Banking apps, telco platforms, superannuation portals, and digital health records, organisations are under increasing pressure to secure user accounts without introducing friction. The challenge? Balancing rising user expectations with increasingly sophisticated threats.
Cybercrime losses in Australia exceeded A$3.1 billion in 2024 alone, with scams often exploiting weaknesses in SMS one-time passwords or outdated credential systems. Meanwhile, users expect login flows to be fast, private, and seamless working across services with minimal interruptions.
Despite sectoral differences, a unified theme is emerging across financial services, telecom, retail, and insurance: authentication experiences are falling short of what modern users now expect.
In banking, users appreciate strong protections, but frequent logouts and repeated SMS OTP prompts for routine actions are a source of friction. Telecom customers expect biometric access for daily use, though they’re generally more accepting additional checks for SIM swaps. Retail and loyalty app users want authentication to stay invisible unless something goes wrong. And in healthcare and insurance, users want stronger protection, but only if it doesn’t mean retyping passwords every time, they check a policy or appointment.
What’s Driving the Shift
The market is decisively moving beyond passwords and OTPs. Biometrics has become the default across many ANZ mobile apps, trusted by both users and regulators. Passkeys are gaining traction, offering phishing-resistant login with no passwords at all. And national initiatives like Australia’s Trusted Digital Identity Framework (TDIF) are accelerating the push for unified, reusable identity.
As banks offer insurance, telcos bundle wallets, and super apps span multiple services, authentication needs to follow the user does not trap them in silos.
Designing for the Future of Identity
Modern identity frameworks increasingly anchor trust to the user’s device, not a central server. This enables secure biometric validation that’s faster and more private. Identity can be recovered without starting over, and cross-app federation is possible without redundant onboarding.
This shift doesn’t eliminate the need for traditional comparisons, but it reframes them. Here’s how emerging approaches differ from legacy login models:
| Feature | Traditional Login | V-Key ID |
| Biometric data | Cloud-stored or shared | In-app |
| Passwords or OTPs | Required | None |
| Tamper resistance | Basic | V-OS® Virtual Secure Element |
| SIM swap protection | Weak (SMS OTP) | Strong (in-app biometrics) |
| App-to-app login reuse | Not supported | Seamless |
| Integration | Complex, multi-step | Simple, single-call API |
From Compliance to Experience-Driven Design
Security teams today must think beyond encryption and controls, they’re shaping customer journeys. Users may never know whether their app supports SafetyNet or device attestation, but they’ll remember if login was fast, if their identity was preserved during a device switch, or if their loyalty points were stolen after a SIM swap.

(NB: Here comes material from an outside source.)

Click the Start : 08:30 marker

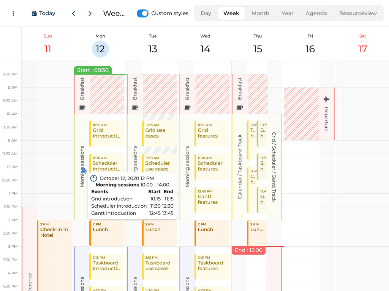pyautogui.click(x=93, y=70)
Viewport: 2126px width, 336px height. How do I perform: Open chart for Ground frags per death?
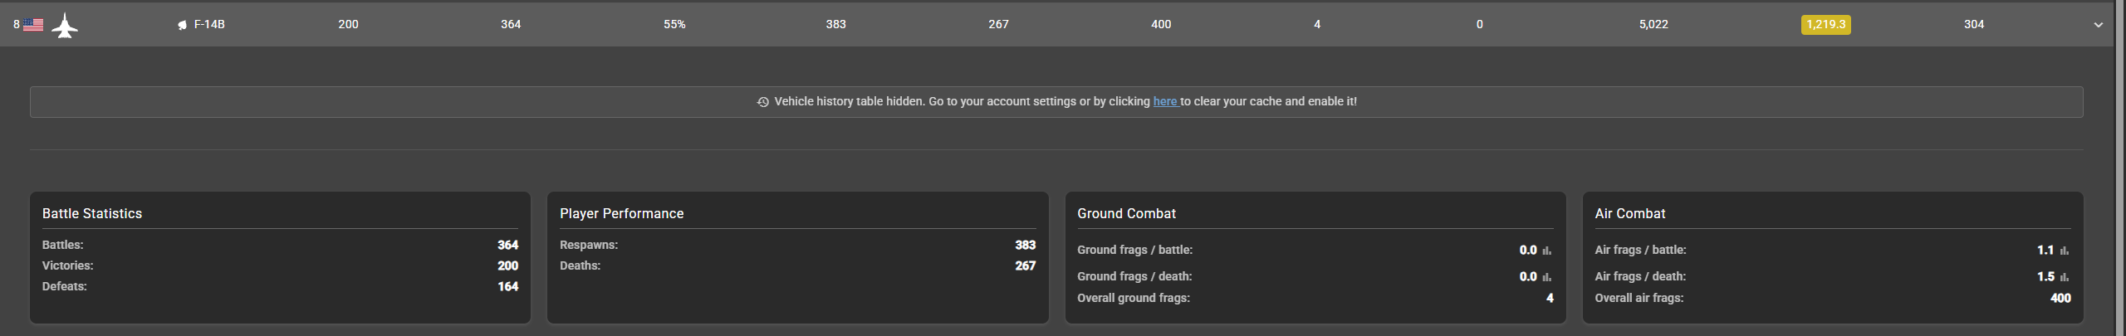click(1546, 277)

For many organisations, the most scalable approach is adopting authentication models that:
- Verify identity locally on the device
- Secure login flows without passwords or SMS
- Harden apps against tampering and runtime attacks
- Enable re-authentication across services without re-registration
These aren’t just technical improvements, they’re strategic differentiators. In regulated industries especially, the ability to deploy phishing-resistant, privacy-preserving authentication without overhauling existing infrastructure is now a baseline requirement.